La pensée objective ignore le sujet de la perception. C'est qu'elle se donne le monde tout fait, comme milieu de tout événement possible, et traite la perception comme l'un de ces événements.
L'erreur de l'empirisme
Par exemple, le philosophe empiriste considère un sujet X en train de percevoir et cherche à décrire ce qui se passe : il y a des sensations qui sont des états ou des manières d'être du sujet et, à ce titre, de véritables choses mentales. Le sujet percevant est le lieu de ces choses et le philosophe décrit les sensations et leur substrat comme on décrit la faune d'un pays lointain - sans s'apercevoir qu'il perçoit lui-même, qu'il est sujet percevant et que la perception telle qu'il la voit dément tout ce qu'il dit de la perception en général.

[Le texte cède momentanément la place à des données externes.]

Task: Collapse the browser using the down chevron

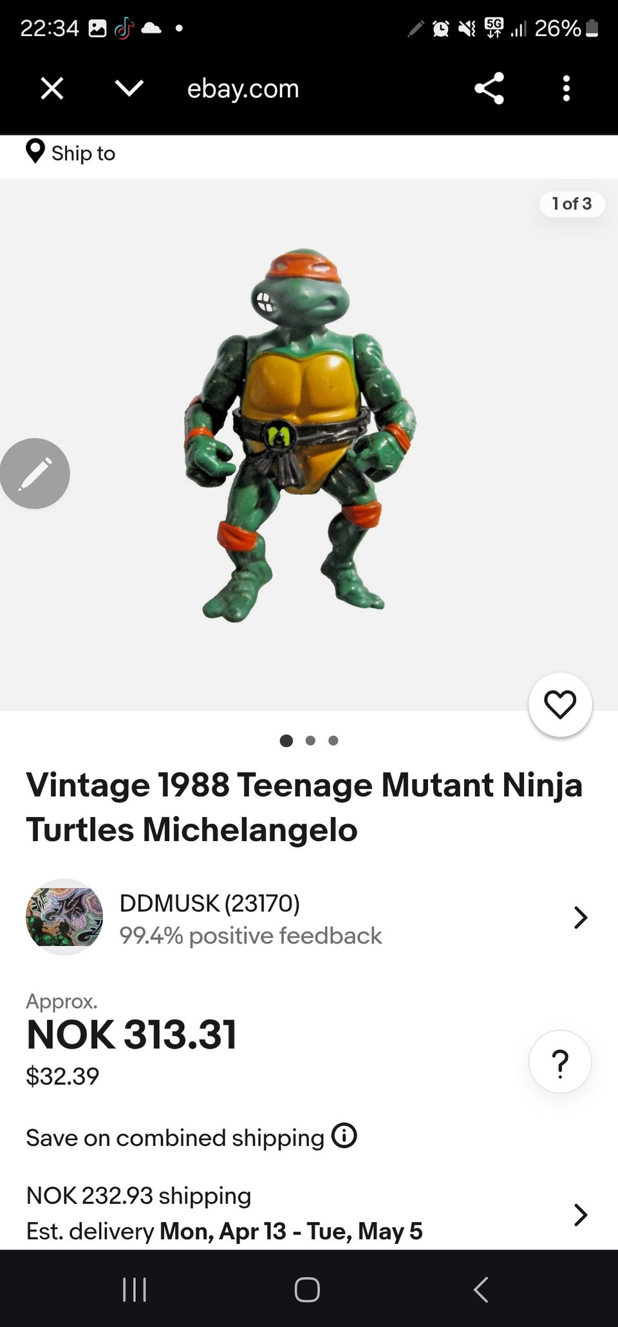Action: click(129, 88)
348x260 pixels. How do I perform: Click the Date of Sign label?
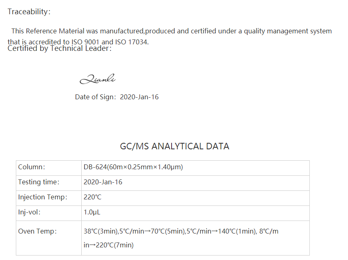point(96,97)
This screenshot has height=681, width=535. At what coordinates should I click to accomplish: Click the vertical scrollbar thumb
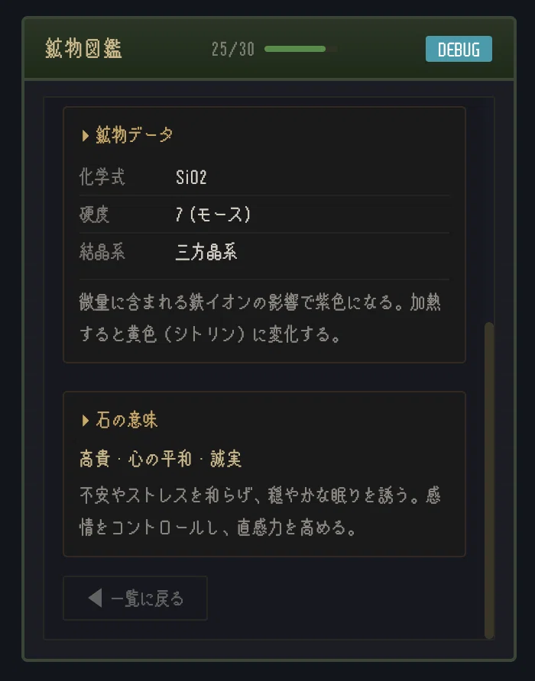click(x=489, y=480)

Car, vue de l'intérieur, la perception ne doit rien à ce que nous savons par ailleurs sur le monde, sur les stimuli tels que les décrit la physique et sur les organes des sens tels que les décrit la biologie. Elle ne se donne pas d'abord comme un événement dans le monde auquel on puisse appliquer, par exemple, la catégorie de causalité, mais comme une recréation ou re-constitution du monde à chaque moment. Si nous croyons à un passé du monde, au monde physique, aux « stimuli », à l'organisme tel que nous le représentent nos livres, c'est d'abord parce que nous avons un champ perceptif présent et actuel, une surface de contact avec le monde ou en enracinement perpétuel en lui, c'est parce qu'il vient sans cesse assaillir et investir la subjectivité comme des vagues entourent une épave sur la plage. (...)
L'insuffisance de l'intellectualisme
L'intellectualisme représente bien un progrès dans la prise de conscience : ce lieu hors du monde que le philosophe empiriste sous-entendait et où il se plaçait tacitement pour décrire l'événement de la perception, il reçoit maintenant un nom, il figure dans la description. C'est l'Ego transcendantal. Par là, toutes les thèses de l'empirisme se trouvent renversées, l'état de la conscience devient la conscience d'un état, la passivité position d'une passivité, le monde devient le corrélatif d'une pensée du monde et n'existe plus que par un constituant.
Et pourtant il reste vrai de dire que l'intellectualisme, lui aussi, se donne le monde tout fait. Car la constitution du monde telle qu'il la conçoit est une simple clause de style : à chaque terme de la description empiriste, on ajoute l'indice « conscience de... ». On subordonne tout le système de l'expérience - monde, corps propre, et moi empirique - à un penseur universel chargé de porter les relations des trois termes. Mais, comme il n'y est pas engagé, elles restent ce qu'elles étaient dans l'empirisme: des relations de causalité étalées sur le plan des événements cosmiques.
Or, si le corps propre et le moi empirique ne sont que des éléments dans le système de l'expérience, objets parmi d'autres objets, (...) comment se fait-il que nous percevions ? Nous ne le comprenons que si le moi empirique et le corps ne sont pas d'emblée des objets, ne le deviennent jamais tout à fait, s'il y a un certain sens à dire que je vois le morceau de cire de mes yeux, et si corrélativement cette possibilité d'absence, cette dimension de fuite et de liberté que la réflexion ouvre au fond de nous et qu'on appelle le Je transcendantal ne sont pas données d'abord et ne sont jamais absolument acquises, si je ne peux jamais dire « Je » absolument et si tout acte de réflexion, toute prise de position volontaire s'établit sur le fond d'une vie de conscience prépersonnelle.
Merleau-Ponty,
Phénoménologie de la perception (1945), pp.240-241.